París fue una tormenta


por Francisco S. Contreras Mendoza


Mi casa siempre estuvo llena de libros y, de pequeño, junto al universal sueño de ser bombero, también abrace en secreto el deseo de ser escritor. Aún soy nuevo en el oficio, la gente casi no voltea por la calle cuando paso junto a ella, y para mí es un alivio. Sé que mi nombre no les dice nada, seguramente creerán que soy un muchachillo que se siente nervioso por incursionar en una labor importante, pero se equivocan: tengo casi cuarenta años y soy muy viejo para apenas incursionar en uno de los quehaceres más importantes que hay en el mundo; y es que la verdad no creía poder dedicarme a esto.

Lo de ser escritor siempre fue un secreto. Cuando ingresé a la carrera de agronomía pensaba principalmente en “aprovechar la lluvia”, pero fracasé. En ese momento sólo fantaseaba con escribir guiones para historietas, hasta ahora me sigue pareciendo que los autores de historietas, en especial las sindicalizadas, son como héroes anónimos, ellos deberían controlar la marea, la dirección de los vientos o algo así.

Retomando mi historia, si ahora me siento imberbe escribiendo, en aquel entonces, aunque podía hilar palabras, sólo eran garabatos. Yo mismo me daba cuenta de que no había nacido con talento y por lo tanto debía estudiar.
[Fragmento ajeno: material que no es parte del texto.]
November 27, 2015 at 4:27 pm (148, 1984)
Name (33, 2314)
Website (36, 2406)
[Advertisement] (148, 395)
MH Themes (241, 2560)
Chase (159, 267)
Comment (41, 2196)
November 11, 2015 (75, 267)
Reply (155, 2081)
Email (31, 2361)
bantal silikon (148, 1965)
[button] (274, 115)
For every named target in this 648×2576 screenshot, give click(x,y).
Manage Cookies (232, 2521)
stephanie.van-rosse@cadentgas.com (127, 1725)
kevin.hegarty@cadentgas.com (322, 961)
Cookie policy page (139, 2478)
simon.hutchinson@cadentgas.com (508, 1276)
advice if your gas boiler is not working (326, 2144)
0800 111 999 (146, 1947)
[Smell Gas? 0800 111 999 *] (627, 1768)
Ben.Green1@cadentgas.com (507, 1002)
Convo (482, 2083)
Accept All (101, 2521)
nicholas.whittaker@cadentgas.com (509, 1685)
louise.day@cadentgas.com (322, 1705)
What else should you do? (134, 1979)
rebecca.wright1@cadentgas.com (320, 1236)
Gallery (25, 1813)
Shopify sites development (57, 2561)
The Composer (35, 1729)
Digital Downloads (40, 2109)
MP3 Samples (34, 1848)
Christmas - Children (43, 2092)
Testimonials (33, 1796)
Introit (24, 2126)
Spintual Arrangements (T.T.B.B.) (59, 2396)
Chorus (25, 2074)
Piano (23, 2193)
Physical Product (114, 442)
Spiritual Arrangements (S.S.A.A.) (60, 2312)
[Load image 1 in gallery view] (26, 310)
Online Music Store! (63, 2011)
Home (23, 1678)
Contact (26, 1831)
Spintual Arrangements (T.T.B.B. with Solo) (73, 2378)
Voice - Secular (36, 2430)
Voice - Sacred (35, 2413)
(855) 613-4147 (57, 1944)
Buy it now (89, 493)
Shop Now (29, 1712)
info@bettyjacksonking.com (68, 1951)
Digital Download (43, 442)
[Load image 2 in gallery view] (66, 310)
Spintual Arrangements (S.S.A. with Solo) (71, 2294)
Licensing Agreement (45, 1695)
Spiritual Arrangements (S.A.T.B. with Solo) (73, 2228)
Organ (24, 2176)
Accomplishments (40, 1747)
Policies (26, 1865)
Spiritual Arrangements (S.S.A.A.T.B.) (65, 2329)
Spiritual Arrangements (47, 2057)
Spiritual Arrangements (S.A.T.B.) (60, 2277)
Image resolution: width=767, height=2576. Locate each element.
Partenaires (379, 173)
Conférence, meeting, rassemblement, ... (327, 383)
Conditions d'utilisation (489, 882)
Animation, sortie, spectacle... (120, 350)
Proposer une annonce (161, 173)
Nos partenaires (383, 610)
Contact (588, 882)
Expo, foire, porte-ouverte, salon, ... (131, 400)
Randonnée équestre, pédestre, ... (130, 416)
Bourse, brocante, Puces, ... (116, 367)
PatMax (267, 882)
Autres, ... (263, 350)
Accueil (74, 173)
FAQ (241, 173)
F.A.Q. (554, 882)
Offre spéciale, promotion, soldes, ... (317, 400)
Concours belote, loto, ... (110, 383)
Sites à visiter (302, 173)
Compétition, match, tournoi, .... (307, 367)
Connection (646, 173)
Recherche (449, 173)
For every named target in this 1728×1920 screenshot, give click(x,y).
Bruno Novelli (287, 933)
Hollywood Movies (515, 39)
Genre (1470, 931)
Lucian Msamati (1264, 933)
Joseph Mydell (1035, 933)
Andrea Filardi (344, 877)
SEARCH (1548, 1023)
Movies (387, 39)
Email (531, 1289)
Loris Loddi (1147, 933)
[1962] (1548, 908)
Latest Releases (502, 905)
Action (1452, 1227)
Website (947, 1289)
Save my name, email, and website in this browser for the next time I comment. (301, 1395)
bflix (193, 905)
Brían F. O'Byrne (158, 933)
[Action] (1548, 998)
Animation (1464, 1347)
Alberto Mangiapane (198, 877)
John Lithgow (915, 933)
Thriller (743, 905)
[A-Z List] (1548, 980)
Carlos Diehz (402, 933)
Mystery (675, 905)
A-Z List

Fue por esos tiempos que también desarrolle un poco de madurez y concebí la posibilidad de ser profesor de literatura, al menos para tener un trabajo del cuál vivir. Ese plan “B” fue lo que me hizo cursar la carrera de letras y ha puesto el pan en mi mesa.

En algún momento me alejé de mi sueño guajiro y creí absurdamente que podría incursionar en la crítica e investigación literaria, eso me llevó a estudiar un posgrado y pude conocer a auténticos escritores y el fenómeno de la escritura.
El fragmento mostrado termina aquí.